Action item. In the listing below, repeat exactly every line from the first through the line containing "Image resolution: width=1280 pixels, height=912", with nothing else.

Records for the exercise.
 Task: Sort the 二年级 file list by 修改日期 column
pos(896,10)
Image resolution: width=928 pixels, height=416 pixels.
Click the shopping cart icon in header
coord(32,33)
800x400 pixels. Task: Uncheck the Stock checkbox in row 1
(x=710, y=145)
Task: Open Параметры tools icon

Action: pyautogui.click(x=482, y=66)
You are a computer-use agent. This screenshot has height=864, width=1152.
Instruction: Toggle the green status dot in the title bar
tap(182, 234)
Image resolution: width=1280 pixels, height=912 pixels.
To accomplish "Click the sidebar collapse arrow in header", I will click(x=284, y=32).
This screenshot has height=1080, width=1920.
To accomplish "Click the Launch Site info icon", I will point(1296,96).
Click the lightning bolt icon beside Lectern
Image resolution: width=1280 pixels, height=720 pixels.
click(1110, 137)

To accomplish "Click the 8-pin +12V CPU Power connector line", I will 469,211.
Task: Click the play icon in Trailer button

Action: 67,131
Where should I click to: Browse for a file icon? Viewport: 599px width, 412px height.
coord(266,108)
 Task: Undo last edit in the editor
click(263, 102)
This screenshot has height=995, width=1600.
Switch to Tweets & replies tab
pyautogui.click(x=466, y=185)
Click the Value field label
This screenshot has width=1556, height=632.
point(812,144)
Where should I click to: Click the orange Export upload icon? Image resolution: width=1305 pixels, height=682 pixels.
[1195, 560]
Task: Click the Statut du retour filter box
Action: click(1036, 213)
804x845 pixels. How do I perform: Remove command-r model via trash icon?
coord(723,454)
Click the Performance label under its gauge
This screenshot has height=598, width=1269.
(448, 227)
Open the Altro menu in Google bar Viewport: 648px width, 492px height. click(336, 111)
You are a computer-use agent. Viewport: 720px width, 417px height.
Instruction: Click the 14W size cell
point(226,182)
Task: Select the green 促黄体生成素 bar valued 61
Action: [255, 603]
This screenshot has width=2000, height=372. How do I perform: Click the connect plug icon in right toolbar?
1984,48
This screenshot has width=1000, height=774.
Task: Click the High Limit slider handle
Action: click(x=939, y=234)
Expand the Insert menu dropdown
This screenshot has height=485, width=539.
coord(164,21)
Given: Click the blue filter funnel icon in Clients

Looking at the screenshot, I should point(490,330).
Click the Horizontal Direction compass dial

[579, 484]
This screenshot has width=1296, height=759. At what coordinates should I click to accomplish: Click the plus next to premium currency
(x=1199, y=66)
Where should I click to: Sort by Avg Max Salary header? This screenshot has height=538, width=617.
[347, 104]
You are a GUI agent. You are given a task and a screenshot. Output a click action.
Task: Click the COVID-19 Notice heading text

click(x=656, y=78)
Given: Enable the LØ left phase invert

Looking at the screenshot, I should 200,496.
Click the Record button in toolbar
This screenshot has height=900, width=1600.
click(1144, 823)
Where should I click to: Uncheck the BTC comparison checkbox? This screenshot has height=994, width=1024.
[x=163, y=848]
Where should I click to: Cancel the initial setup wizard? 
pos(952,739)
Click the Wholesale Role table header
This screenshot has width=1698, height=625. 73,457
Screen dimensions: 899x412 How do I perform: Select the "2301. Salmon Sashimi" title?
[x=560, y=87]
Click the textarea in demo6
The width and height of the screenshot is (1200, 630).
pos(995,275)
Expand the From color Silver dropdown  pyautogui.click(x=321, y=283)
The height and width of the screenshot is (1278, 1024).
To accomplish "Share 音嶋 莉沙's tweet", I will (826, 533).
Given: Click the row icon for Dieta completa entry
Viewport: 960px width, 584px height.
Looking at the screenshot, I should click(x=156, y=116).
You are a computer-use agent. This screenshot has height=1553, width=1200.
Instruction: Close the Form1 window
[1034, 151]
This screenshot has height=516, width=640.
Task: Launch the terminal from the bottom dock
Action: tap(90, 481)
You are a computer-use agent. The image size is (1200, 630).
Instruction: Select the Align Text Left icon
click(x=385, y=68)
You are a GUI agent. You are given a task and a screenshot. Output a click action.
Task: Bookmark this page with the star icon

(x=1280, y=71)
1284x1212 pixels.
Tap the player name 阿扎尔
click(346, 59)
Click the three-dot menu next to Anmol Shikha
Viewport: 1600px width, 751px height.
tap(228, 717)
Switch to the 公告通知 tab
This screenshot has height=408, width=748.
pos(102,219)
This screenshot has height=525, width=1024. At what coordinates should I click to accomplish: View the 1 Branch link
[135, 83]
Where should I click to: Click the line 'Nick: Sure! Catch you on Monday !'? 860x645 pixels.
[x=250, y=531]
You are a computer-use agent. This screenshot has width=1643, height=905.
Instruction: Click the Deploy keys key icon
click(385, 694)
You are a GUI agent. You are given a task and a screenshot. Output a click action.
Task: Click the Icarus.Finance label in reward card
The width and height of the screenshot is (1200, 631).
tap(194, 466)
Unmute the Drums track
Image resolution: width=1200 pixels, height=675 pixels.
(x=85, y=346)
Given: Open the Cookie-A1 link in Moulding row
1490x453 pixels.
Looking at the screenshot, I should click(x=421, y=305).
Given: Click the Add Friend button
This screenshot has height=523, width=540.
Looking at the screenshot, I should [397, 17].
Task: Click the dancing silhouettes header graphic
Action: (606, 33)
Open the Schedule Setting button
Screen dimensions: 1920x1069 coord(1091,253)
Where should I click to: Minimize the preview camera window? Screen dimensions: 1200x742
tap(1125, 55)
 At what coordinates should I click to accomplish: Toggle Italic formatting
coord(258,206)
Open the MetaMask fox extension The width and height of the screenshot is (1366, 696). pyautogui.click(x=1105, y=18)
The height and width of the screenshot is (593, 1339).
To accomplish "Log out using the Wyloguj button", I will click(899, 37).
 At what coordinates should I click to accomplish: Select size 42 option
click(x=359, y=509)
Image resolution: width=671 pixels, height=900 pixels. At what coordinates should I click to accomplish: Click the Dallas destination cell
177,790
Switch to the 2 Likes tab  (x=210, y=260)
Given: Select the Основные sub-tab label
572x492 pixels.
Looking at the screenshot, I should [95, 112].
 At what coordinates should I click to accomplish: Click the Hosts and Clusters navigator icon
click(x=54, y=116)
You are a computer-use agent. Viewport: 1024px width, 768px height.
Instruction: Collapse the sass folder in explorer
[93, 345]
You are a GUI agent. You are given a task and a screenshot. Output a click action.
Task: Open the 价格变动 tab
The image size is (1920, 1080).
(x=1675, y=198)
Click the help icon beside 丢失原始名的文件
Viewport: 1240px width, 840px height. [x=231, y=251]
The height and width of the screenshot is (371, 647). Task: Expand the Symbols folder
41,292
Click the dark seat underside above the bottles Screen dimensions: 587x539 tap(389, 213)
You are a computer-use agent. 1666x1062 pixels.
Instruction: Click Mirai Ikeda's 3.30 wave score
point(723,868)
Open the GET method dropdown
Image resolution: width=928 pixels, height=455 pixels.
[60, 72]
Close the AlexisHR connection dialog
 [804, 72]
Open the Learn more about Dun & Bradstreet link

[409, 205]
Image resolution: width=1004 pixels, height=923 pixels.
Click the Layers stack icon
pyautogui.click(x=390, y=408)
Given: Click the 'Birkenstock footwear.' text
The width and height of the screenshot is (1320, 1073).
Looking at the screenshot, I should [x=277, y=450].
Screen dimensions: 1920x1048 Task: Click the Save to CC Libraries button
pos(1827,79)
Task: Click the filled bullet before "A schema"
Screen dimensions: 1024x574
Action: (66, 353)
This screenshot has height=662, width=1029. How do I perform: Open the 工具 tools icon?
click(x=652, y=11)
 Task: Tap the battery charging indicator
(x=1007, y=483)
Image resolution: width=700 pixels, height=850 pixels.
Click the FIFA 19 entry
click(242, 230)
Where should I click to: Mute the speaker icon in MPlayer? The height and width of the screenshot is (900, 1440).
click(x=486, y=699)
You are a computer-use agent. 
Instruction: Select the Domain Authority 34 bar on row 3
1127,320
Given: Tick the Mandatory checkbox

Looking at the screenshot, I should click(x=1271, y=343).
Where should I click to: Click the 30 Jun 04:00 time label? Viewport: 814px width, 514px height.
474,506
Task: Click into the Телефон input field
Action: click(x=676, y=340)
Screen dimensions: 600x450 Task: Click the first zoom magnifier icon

Task output.
 Task: Sort the 二年级 file list by 修改日期 column
pos(896,10)
Image resolution: width=928 pixels, height=416 pixels.
Click the shopping cart icon in header
coord(32,33)
800x400 pixels. Task: Uncheck the Stock checkbox in row 1
(x=710, y=145)
Task: Open Параметры tools icon

Action: pyautogui.click(x=482, y=66)
You are a computer-use agent. This screenshot has height=864, width=1152.
Instruction: Toggle the green status dot in the title bar
tap(182, 234)
Image resolution: width=1280 pixels, height=912 pixels.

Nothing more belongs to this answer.